» 課題の要件
[a] 入院の経緯を描いた文章で、医師は姑が月曜まで退院できない理由をどう説明していますか。1〜3文で答えてください。
[b] 入院の経緯を描いた文章を、最後の一文の後から引き継いで書き進めてください。

パタパタと足音がして、先ほどの医師が廊下にあらわれた。

「先生!」

小声で呼び止めて、いかがでしょうか、とうかがう。
人のよさそうな大柄な医師は、まだ処置の途中ですがと前置きし

CTの結果、特に気になる点はない。
頭痛と吐き気の症状から見て耳からくるめまいだと思うが、
ものも食べられず吐き続けているので脱水症状を懸念している。
この状態では家に帰せないので、今夜は念のため入院をすすめる。
ただ、今日・明日は週末なので退院手続きができない。
月曜に耳鼻科の外来を受診して退院になる。

とおっしゃった。
うるさい夫も黙って、丁寧に頭を下げていた。
私は先生の話を聞きながら、メニエール病…?と考えていた。


胸をなでおろした私たちは、うってかわって食べ損ねた夕食の話をしたり、
あずけた子がどうしているか心配になってA叔母にラインした。
姑に大きな心配はないこと、子がお世話になっているお礼。
控えめなスタンプをひとつ。

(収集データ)
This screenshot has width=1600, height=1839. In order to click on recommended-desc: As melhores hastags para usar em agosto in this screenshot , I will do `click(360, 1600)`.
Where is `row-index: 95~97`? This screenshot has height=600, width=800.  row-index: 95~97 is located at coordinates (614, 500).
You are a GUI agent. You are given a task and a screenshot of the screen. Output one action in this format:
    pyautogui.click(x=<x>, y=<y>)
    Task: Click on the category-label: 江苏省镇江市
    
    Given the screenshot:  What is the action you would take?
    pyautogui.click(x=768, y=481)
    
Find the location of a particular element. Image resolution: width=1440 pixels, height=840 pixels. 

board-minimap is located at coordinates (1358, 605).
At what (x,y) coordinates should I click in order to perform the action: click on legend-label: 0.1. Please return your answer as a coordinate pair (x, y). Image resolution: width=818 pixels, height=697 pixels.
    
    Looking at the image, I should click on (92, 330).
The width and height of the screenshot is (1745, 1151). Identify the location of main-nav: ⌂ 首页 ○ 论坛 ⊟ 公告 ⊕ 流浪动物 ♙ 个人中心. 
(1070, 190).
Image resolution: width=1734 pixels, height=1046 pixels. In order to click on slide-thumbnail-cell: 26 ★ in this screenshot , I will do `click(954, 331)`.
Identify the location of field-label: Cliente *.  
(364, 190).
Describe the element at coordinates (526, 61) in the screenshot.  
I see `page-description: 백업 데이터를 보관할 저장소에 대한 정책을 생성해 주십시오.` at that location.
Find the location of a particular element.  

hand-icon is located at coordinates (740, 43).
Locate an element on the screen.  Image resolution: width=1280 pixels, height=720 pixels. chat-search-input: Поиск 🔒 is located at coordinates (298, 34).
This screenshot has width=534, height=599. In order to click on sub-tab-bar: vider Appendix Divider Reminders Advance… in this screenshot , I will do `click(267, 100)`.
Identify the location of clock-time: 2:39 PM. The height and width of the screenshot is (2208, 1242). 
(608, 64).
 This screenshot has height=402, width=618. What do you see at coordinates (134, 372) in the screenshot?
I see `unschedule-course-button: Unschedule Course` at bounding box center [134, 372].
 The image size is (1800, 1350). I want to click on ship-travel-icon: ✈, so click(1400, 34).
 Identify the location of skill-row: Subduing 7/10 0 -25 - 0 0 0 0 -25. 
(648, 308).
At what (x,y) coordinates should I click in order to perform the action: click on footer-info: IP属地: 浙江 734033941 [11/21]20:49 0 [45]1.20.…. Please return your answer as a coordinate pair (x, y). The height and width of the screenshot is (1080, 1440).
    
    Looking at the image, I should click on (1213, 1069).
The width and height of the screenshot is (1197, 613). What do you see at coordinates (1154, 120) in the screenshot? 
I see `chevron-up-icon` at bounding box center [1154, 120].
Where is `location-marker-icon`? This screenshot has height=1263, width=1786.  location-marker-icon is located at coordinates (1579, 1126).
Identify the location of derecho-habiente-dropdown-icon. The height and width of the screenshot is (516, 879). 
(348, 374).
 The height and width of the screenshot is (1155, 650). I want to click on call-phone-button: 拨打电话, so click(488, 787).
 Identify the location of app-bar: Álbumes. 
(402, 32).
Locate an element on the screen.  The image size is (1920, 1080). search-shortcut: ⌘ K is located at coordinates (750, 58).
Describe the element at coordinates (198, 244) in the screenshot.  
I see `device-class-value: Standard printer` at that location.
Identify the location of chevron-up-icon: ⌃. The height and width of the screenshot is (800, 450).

» 解答一覧
[a] 今日と明日は週末なので、退院手続きができないからです。そのため、月曜に耳鼻科の外来を受診してから退院することになります。

[b]
すぐに着信音が鳴り、笑顔のスタンプと、興奮していた子もようやく眠った、
と返信が届いた。


ほどなく、病棟担当を名乗るナースさんがやってきた。

「個室がよろしいですか、大部屋がよろしいですか?」

姑の性格的に、個室しか無理だろうと耳打ちすると、苦笑いしながらも
一日二日なら大した額になるまい、と夫がOKした。
あわせて家族の付き添いを聞かれ、私は一晩泊まろうと言うのに夫が反対。

「下手に素人が手を出すより、完全看護なんだから任せればいい」

ま、私の親じゃないからいいか。と自分を納得させると、急な眠気に襲われた。


日付が変わる頃、ようやく病院を出た。
姑のいない実家で眠るのは、結婚して初めてのことだった。